The impact of bottom trawling on seamounts can last for decades, adds Koehler. “It will take more than a human’s lifetime – more than multiple lifetimes – for these ecosystems to regenerate and to recover. And in the meantime, you remove these really important services: food sources, nursery grounds. They are not functional anymore for those species that really depend on them.”

However, knowing where sharks gather is also vital knowledge for advancing conservation. In 2024, Emanuel Gonçalves, chief scientist at the Oceano Azul Foundation led an expedition to the Gorringe Seamount, Western Europe’s tallest – albeit underwater – mountain, off the coast of Portugal. The following year Portugal’s government announced the creation of a new protected marine area.

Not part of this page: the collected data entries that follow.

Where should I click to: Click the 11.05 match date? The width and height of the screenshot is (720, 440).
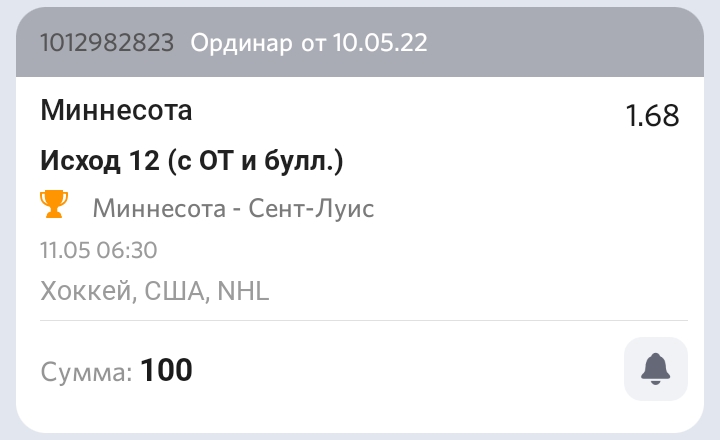(x=64, y=250)
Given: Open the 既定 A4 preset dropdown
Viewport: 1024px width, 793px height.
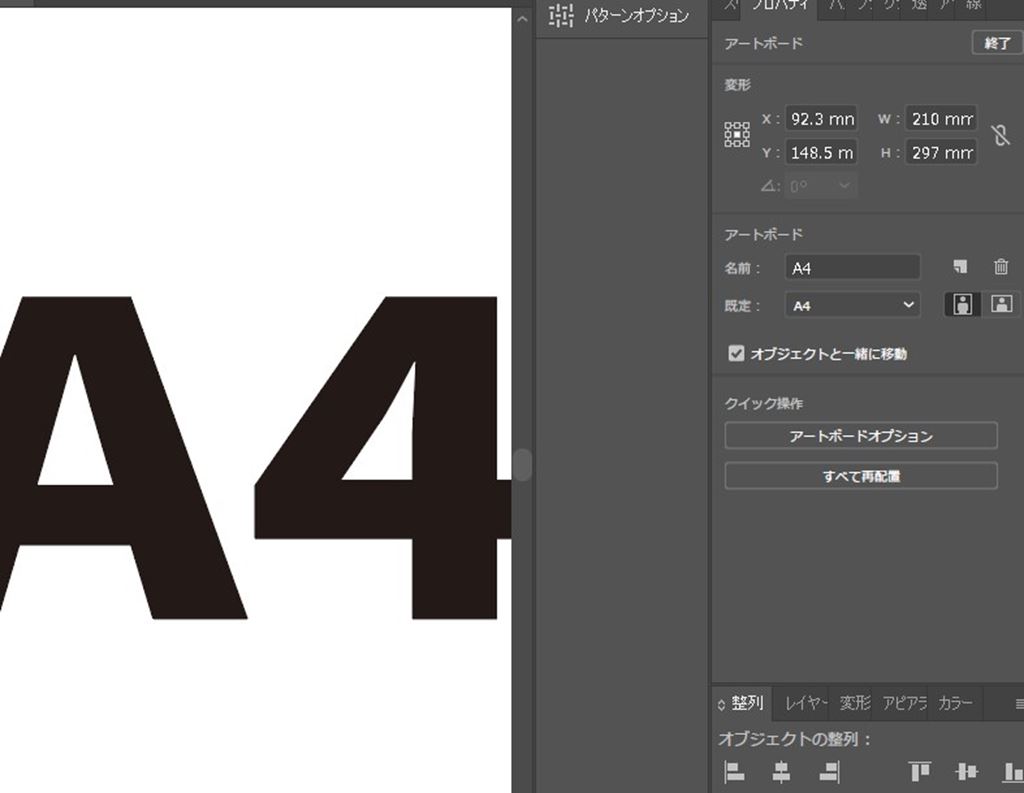Looking at the screenshot, I should point(853,306).
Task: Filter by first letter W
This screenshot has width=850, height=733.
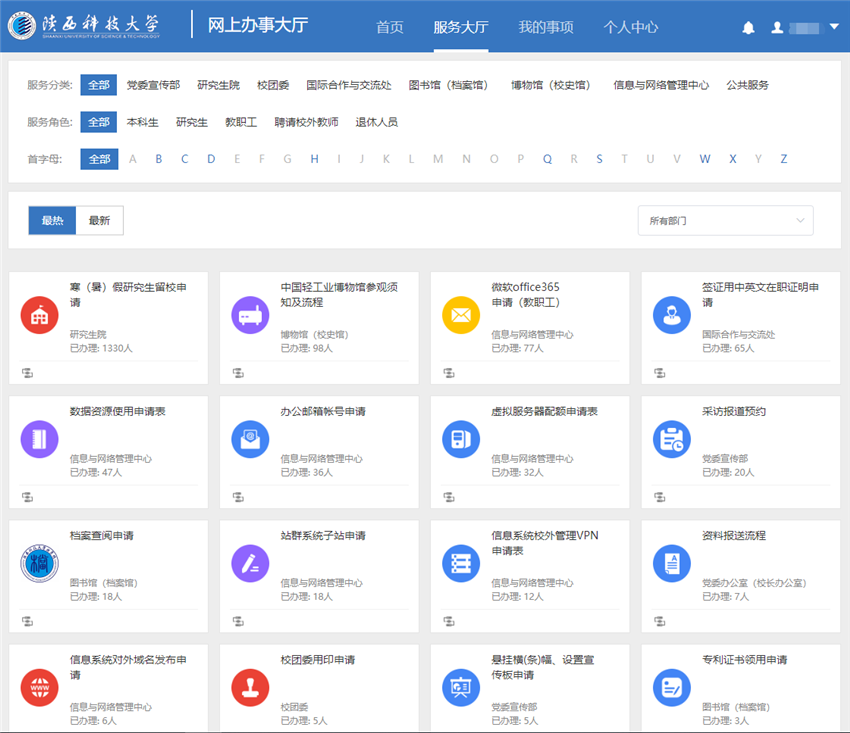Action: pyautogui.click(x=705, y=159)
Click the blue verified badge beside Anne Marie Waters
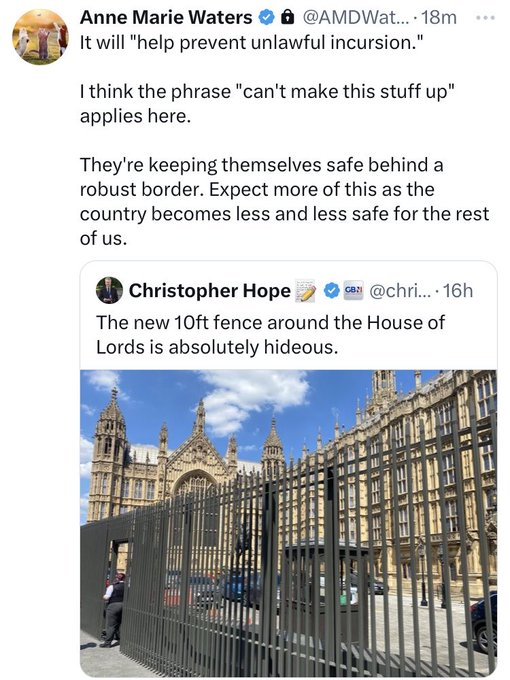 [266, 18]
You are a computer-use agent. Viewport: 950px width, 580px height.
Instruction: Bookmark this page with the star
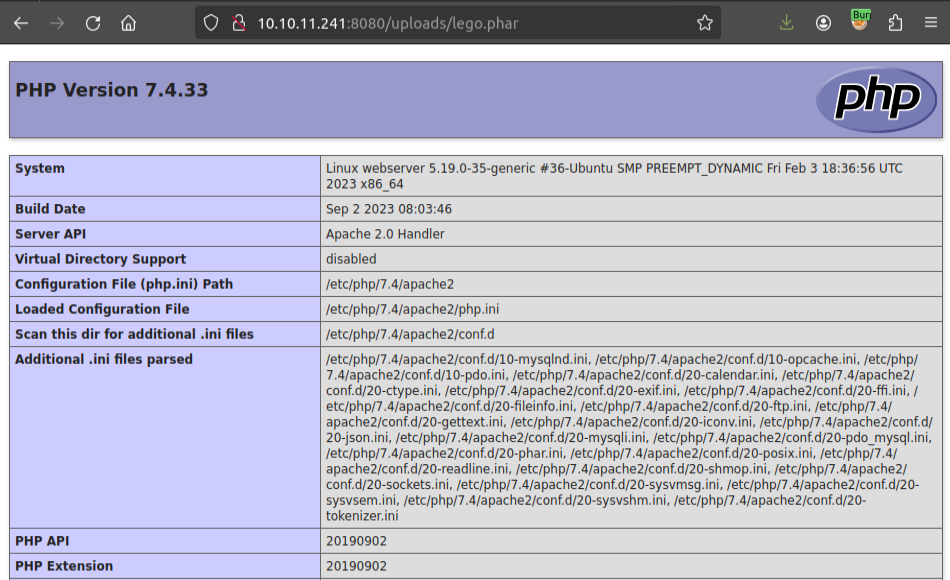704,23
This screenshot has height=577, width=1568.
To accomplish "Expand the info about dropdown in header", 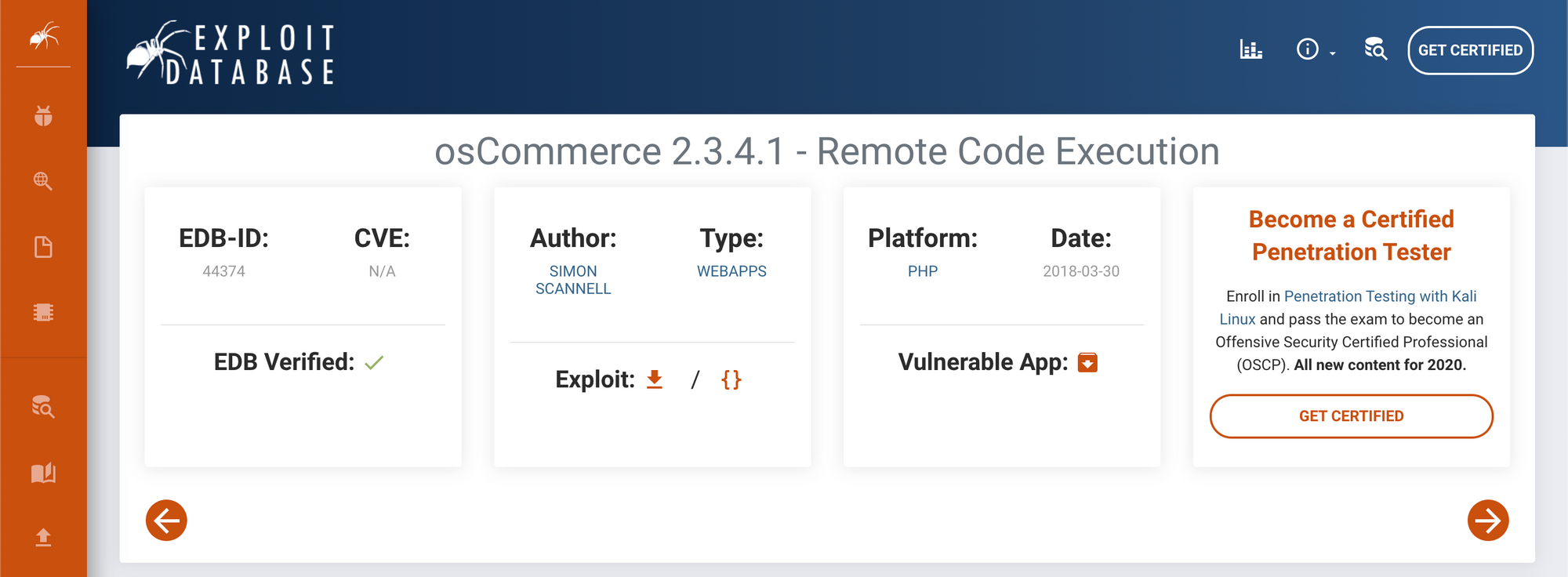I will point(1315,49).
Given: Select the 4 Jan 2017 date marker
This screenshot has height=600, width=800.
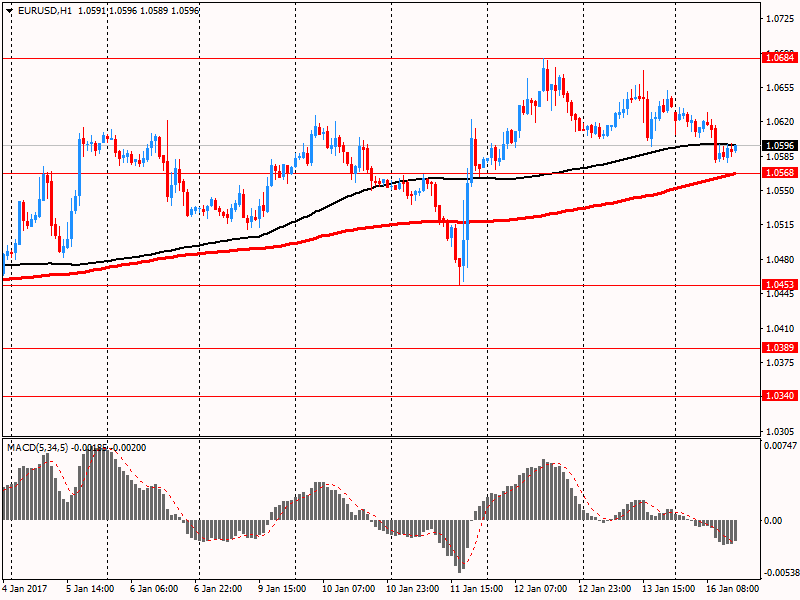Looking at the screenshot, I should pos(27,589).
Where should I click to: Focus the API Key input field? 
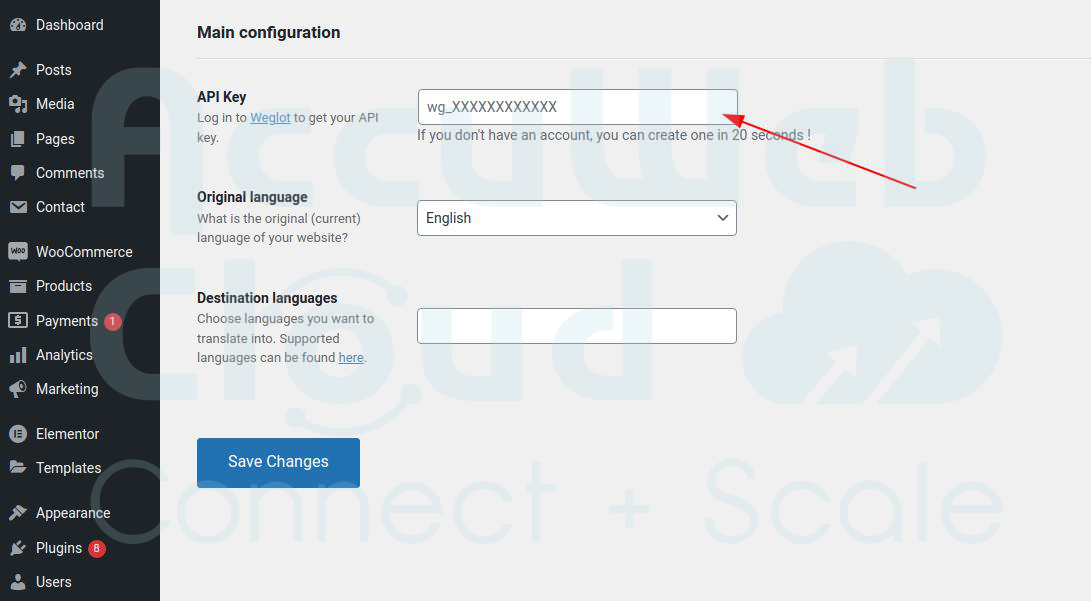point(577,107)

“Seamounts rise thousands of meters from the abyssal plains and attract or are home to a myriad of ocean life,” says Gonçalves. “Deep water corals and sponges can live for thousands of years on their slopes. Deepwater fish and invertebrates, whales, sharks and tuna – and many [species] still undescribed to science. Seamounts are unique and need to be protected. “
In the Ascension Islands, too, the entire Exclusive Economic Zone (EEZ) was closed to commercial fishing in 2019. In 2021, the United Nation’s Second World Ocean Assessment stated, “Fishing, especially bottom trawling, constitutes the greatest current threat to seamount ecosystems.” And, in October 2025, the International Union for Conservation of Nature’s “Motion 032” was adopted – calling for a global transition away from bottom trawling on seamounts by the end of 2026.
However, Weber says, preventing bottom trawling alone is not sufficient as top predators are often caught by pelagic longlines too. “Predators are the species that have been hammered most by commercial fishing. I would definitely be supportive of having at least some seamounts shut down altogether, like we’ve done in Ascension Island. Get rid of trawling, get rid of longline fishing. Protect the whole ecosystem.”